Result: Only “spiky” minutes remain in per_min.buckets.

Pattern 2 – Rate of Change (Derivative)

Detect sudden changes vs. the last bucket.

{
  "aggs": {
    "per_min": {
      "date_histogram": { "field": "ts", "fixed_interval": "1m" },
      "aggs": {
        "count": { "value_count": { "field": "id" } },
        "change": { "derivative": { "buckets_path": "count" } },
        "big_jump": {
          "bucket_selector": {
            "buckets_path": { "chg": "change" },
            "script": "params.chg != null && params.chg > 100"
          }
        }
      }
    }
  }
}

Use when: Big jumps matter more than absolute values.

Pattern 3 – Standard Deviation Bands

Compare to mean ± N×std dev over a moving window.

{
  "aggs": {
    "per_5m": {
      "date_histogram": { "field": "ts", "fixed_interval": "5m" },
      "aggs": {
        "latency_p50": { "percentiles": { "field": "latency_ms", "percents": [50] } },
        "roll": {
          "moving_fn": {
            "buckets_path": "latency_p50[50.0]",
            "window": 12,
            "script": "MovingFunctions.unweightedAvg(values)"
          }
        },
        "diff": {
          "bucket_script": {
            "buckets_path": {
              "p50": "latency_p50[50.0]",
              "avg": "roll"

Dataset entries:
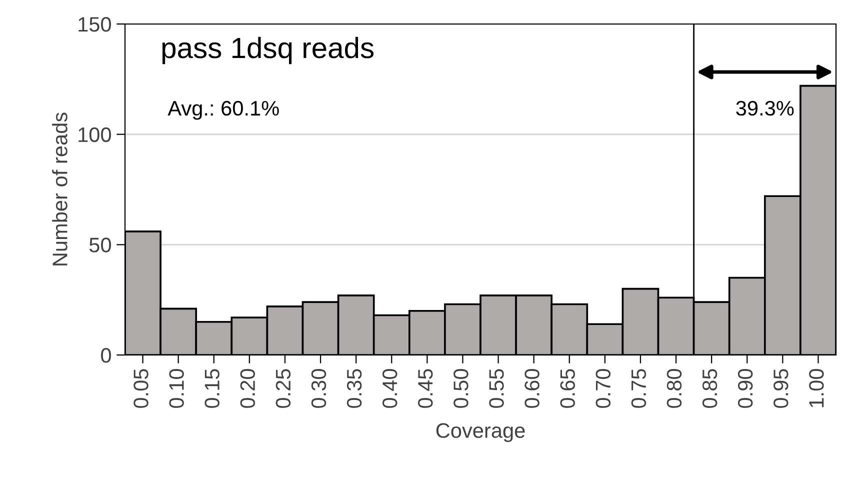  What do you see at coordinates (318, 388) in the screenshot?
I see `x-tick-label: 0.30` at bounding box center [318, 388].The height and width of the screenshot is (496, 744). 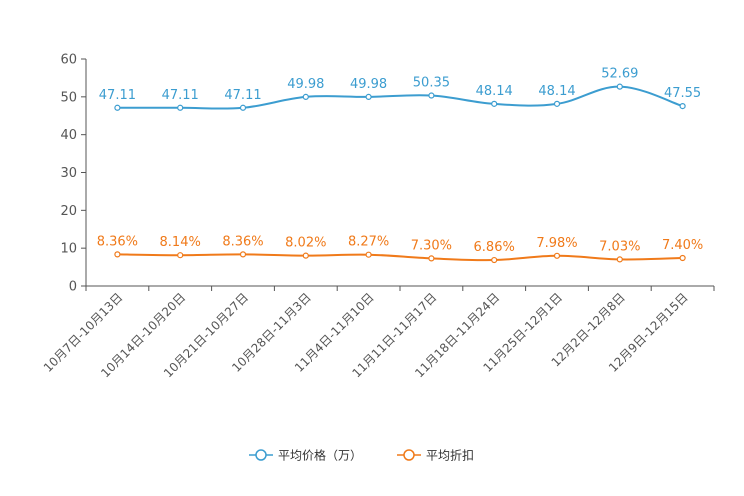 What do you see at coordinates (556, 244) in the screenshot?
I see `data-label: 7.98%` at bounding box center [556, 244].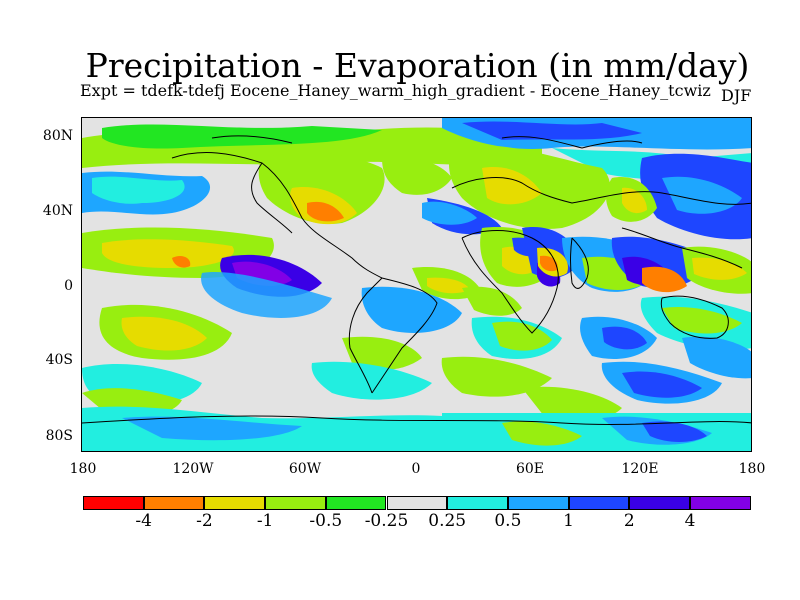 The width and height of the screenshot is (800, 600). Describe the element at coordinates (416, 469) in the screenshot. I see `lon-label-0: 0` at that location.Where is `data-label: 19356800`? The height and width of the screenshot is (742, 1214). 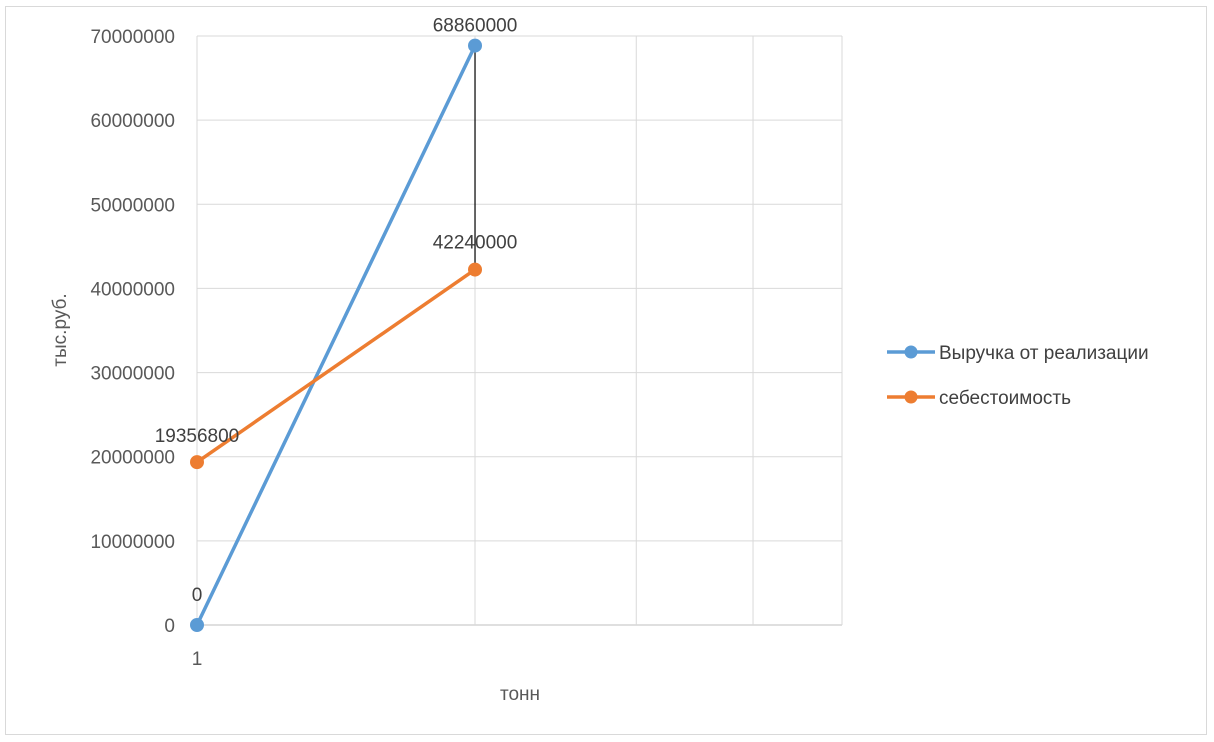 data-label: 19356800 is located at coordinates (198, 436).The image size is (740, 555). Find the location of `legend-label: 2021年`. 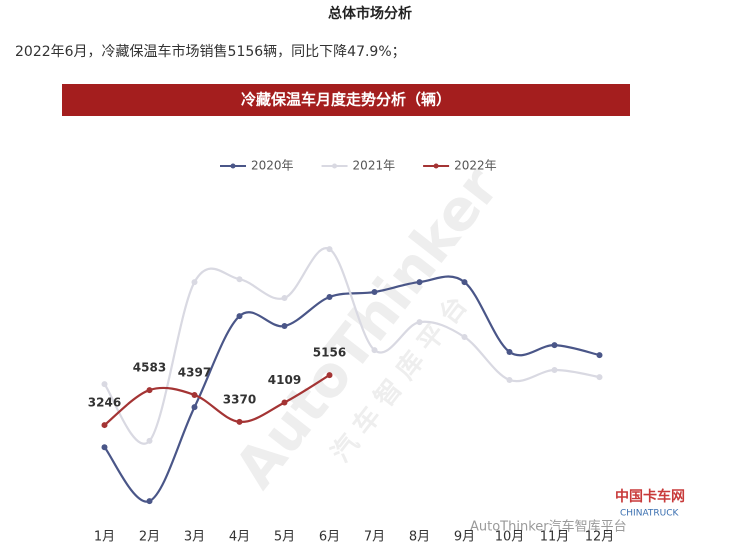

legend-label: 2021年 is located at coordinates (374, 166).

Task requirements
1. According to the aggregation patterns text, when should Pattern 2 be used?
2. Continue the aggregation patterns text from where it stops.

Responses to the exercise
1. When big jumps matter more than absolute values.

2.
            },
            "script": "params.p50 - params.avg"
          }
        },
        "outlier": {
          "bucket_selector": {
            "buckets_path": { "d": "diff" },
            "script": "Math.abs(params.d) > 75"   // tune threshold
          }
        }
      }
    }
  }
}

Use when: You monitor a latency percentile (p50/p95) and want to flag big deviations.

Practical Tips

  • Pick the right interval: too small = noisy; too big = slow to react.
  • Window size: 7–20 buckets often works; tune per data’s seasonality.
  • Guardrails: add a min doc count per bucket to avoid false positives from sparse data.
  • Post-filtering: bucket_selector is your friend for alert-style queries.
  • Visualize: plot actual vs. moving average and highlight kept buckets.

Best Practices for Using Aggregations

High cardinality hurts memory

  • Prefer lower-cardinality group-bys; for uniques use cardinality with a sensible precision_threshold.
  • Don’t aggregate on text; use .keyword.

Filters vs post_filter

  • Filter/query affects hits and aggs.
  • post_filter narrows hits only (keep facet counts stable).

terms tuning

  • size = final top buckets; start with 10–50.
  • Increase shard_size if top terms look wrong.
  • Use min_doc_count to drop noise.
  • For “all buckets”/paging, use composite.

Error visibility

  • Turn on show_term_doc_count_error; inspect doc_count_error_upper_bound.
  • If large, increase shard_size or prefilter.

Cache & filter context

  • Put repeatable clauses in bool.filter (cacheable).
  • Request cache works best with size: 0 and steady data.

Reduce buckets first

  • Reasonable date_histogram intervals; avoid 1s unless needed.
  • Add pipelines after you’ve trimmed buckets.

Mind global limits

  • search.max_buckets (~65k) caps total buckets; tighten intervals or switch to composite.

Mapping hygiene

  • Group-by fields as keyword/numeric/date; avoid enabling fielddata on text.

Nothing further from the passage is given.